*Data pulled from a collection*:
-- Begin --
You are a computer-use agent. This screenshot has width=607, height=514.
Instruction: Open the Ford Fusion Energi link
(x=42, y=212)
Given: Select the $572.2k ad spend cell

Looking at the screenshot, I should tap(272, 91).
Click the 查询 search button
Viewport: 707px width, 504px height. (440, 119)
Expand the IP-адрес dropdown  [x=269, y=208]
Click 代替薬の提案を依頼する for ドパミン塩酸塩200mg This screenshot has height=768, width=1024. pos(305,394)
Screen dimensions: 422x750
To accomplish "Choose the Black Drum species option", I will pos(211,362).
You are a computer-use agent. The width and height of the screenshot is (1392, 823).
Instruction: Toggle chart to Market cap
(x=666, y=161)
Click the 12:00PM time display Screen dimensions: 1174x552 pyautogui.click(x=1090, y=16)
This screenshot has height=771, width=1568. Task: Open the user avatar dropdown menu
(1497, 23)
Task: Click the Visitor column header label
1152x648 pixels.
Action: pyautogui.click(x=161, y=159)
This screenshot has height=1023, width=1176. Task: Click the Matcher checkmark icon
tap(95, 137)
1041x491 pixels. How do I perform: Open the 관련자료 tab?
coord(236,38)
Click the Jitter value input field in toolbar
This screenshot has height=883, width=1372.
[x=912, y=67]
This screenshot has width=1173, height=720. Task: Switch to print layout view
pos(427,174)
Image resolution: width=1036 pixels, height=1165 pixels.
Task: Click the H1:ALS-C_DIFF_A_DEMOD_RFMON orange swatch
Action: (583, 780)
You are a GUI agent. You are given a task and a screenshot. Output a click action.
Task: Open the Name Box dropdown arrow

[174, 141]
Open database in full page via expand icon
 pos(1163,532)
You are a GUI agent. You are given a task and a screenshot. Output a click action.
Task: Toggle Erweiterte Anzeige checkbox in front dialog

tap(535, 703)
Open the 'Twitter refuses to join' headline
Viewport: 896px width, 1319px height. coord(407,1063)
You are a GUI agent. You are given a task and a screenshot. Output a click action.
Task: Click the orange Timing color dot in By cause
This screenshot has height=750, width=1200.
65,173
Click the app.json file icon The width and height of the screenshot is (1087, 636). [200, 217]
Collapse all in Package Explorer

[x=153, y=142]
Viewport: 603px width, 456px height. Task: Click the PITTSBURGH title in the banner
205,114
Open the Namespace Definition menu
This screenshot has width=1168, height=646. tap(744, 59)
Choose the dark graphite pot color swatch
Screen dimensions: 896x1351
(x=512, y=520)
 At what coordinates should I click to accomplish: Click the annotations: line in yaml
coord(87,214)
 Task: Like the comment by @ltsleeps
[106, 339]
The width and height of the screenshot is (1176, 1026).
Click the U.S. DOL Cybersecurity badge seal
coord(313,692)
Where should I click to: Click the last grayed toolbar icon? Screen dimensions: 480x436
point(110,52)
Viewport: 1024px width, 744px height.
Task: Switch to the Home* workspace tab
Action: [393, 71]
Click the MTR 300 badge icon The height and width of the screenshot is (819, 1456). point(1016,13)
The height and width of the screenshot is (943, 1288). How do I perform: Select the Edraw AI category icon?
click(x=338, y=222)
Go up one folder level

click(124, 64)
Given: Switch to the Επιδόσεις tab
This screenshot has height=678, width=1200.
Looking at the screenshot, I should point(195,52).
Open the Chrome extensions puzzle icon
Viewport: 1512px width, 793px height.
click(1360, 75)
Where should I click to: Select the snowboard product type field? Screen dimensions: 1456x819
-- End --
*STATED EXERCISE*: Reproduce word for word the stretch of records from the start through the line containing "tap(95, 137)".

*SOLUTION*:
You are a computer-use agent. This screenshot has width=607, height=514.
Instruction: Open the Ford Fusion Energi link
(x=42, y=212)
Given: Select the $572.2k ad spend cell

Looking at the screenshot, I should tap(272, 91).
Click the 查询 search button
Viewport: 707px width, 504px height. (440, 119)
Expand the IP-адрес dropdown  [x=269, y=208]
Click 代替薬の提案を依頼する for ドパミン塩酸塩200mg This screenshot has height=768, width=1024. pos(305,394)
Screen dimensions: 422x750
To accomplish "Choose the Black Drum species option", I will pos(211,362).
You are a computer-use agent. The width and height of the screenshot is (1392, 823).
Instruction: Toggle chart to Market cap
(x=666, y=161)
Click the 12:00PM time display Screen dimensions: 1174x552 pyautogui.click(x=1090, y=16)
This screenshot has height=771, width=1568. Task: Open the user avatar dropdown menu
(1497, 23)
Task: Click the Visitor column header label
1152x648 pixels.
Action: pyautogui.click(x=161, y=159)
This screenshot has height=1023, width=1176. Task: Click the Matcher checkmark icon
tap(95, 137)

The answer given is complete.